20 Month Wrongful Dismissal Award for Employee Upheld

The Ontario Court of Appeal has released several wrongful dismissal decisions over the past few months.  It has also released some employment law cases that are not specifically wrongful dismissal.  This is a first of a group of blogs to review those cases and provide some commentary.  There is no clear pattern to the decisions.  In some cases, the Ontario Court of Appeal has been very sympathetic to employees and to employee rights.  In other cases, the Court has shown a willingness to side squarely with employers, particularly when dealing with certain contractual clauses.  Ultimately, these cases seem to be dependent on the particular facts – as well as the particular panel of judges hearing the appeal.

Brake v. PJ-M2R Restaurant Inc. (2017) ONCA 402, is one of those wrongful dismissal cases in which the Court has sided with the dismissed employee completely.

Esther Brake was a McDonald’s restaurant manager for more than 25 years.  She had been working with a specific franchise owner for more than 20 years.  For most of her career, she had been given excellent performance reviews.
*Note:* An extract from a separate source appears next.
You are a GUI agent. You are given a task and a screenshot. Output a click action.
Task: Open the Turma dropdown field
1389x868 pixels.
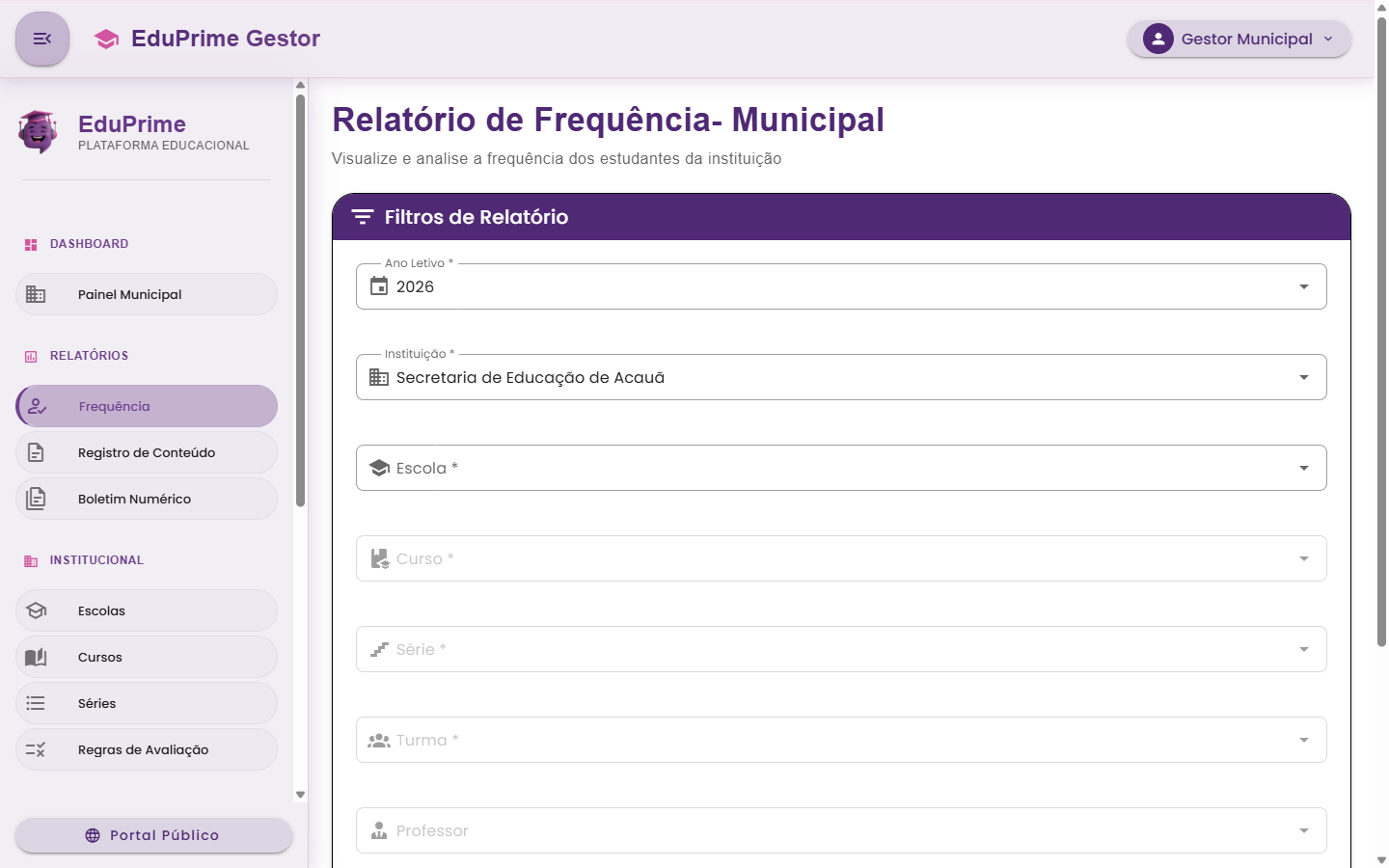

After years of receiving excellent reviews, she was given her first negative review in late 2011.  She was then transferred to a poor-performing location, one of the worst locations of all the McDonald’s in Canada.  Ostensibly, this was done to enable her to improve her performance.  After three months at the new location, she was called into a meeting and told that she was being put on a 90 day performance review program due to her poor performance.  The program included goals that were found to be “arbitrary and unfair” and very difficult to meet.  At the end of the 90 day program, in mid-2012, the employer gave Ms Brake a choice between accepting  a demotion and being fired, claiming that she had “failed” the program.  Ms Brake refused the demotion.  She brought a lawsuit for constructive dismissal.  She was successful at trial.  The trial judge held that this was a wrongful dismissal and awarded Ms Brake 20 months’ pay plus legal costs.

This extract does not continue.